La pequeña empezó a dar saltos de alegría por toda la habitación. Sus padres la miraba felices y Albert pensaba aliviado que su felicidad era lo más importante para él. La adoraba con todo su corazón desde el momento que supo de su existencia y había esperado con ansias su nacimiento. Otra vez tendría una dulce espera. ¡Ya moría de ganas por tener a su nuevo hijo entre sus brazos!

- Te amo, Candy.

- Y yo a ti, mi príncipe. Eres el mejor padre del mundo, ¿lo sabes?

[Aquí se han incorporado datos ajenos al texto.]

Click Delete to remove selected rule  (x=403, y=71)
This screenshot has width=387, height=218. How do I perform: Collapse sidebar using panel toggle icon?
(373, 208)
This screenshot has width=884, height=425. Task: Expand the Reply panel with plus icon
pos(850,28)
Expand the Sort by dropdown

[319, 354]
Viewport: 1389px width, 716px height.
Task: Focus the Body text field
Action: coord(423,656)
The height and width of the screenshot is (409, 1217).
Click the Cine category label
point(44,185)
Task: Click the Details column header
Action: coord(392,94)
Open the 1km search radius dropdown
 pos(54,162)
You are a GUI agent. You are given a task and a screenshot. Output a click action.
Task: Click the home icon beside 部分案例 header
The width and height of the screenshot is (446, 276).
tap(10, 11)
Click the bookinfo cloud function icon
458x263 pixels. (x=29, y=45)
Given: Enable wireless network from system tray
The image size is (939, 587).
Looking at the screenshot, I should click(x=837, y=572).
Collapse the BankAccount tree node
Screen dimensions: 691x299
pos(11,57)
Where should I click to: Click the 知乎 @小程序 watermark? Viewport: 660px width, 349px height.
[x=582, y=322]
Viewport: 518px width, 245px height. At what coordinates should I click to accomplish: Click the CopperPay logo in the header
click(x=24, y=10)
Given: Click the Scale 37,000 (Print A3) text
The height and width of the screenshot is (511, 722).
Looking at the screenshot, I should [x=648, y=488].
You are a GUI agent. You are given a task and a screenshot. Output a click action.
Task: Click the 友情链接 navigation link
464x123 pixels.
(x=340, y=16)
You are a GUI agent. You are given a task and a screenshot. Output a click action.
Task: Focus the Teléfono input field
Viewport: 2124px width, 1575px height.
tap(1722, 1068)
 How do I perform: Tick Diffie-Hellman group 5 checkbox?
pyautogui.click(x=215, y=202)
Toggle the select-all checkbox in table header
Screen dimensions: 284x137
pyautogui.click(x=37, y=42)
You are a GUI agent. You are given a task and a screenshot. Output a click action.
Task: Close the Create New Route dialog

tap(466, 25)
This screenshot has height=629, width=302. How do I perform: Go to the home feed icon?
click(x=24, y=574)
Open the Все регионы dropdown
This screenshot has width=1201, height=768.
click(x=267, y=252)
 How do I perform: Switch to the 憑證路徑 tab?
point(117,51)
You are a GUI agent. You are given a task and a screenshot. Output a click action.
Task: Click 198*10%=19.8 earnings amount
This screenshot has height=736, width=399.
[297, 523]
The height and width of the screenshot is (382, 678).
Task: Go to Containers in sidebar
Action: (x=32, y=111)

- Lo sé, pero me gusta más cuando dices que soy simplemente el mejor hombre del mundo – rió Albert, besando suavemente los labios de su mujer.

- Pero… no entiendo –dijo de pronto la pequeña.

Candy y Albert la miraron intrigados.

- ¿Qué es lo que no entiendes, hija? –preguntó Candy.

- Es que… ¿por qué tienes pancita?

- Porque tu hermanito está creciendo aquí adentro –dijo Candy con ternura.

- ¿Ahí adentro?

- Sí.

- ¿Y por qué está ahí adentro?

- … bueno… - dudó Candy.

- ¿Te comiste a mi hermanito? – preguntó angustiada la niña.

- ¡No, hija! ¿Cómo se te ocurre? – la corrigió Albert.

- ¿Entonces? ¿Por qué está ahí adentro? ¿Cómo llegó ahí mi hermano? ¿Quién lo puso ahí?

- Bueno, hija, son muchas preguntas… - Albert se aclaró la garganta y miró a Candy - ¡Seguro tu mamá te las puede responder! – sentenció poniéndose de pie.

- ¡Ah no, señor Andrew! No te vas a escapar ahora – dijo Candy tomándolo rápidamente de la mano.

- Pero yo…

- ¿Tú sabes cómo llegó ahí, papá?

Candy sonrío y Albert dio un suspiro. Esa sería una conversación algo complicada. Mal que mal, su pequeña hija era tan curiosa como la pequeña que hacía muchos, muchos años, había encontrado en una colina. Tal vez por eso la amaba cada día más, igual que a Candy, igual que a ese hijo que ya añoraba abrazar.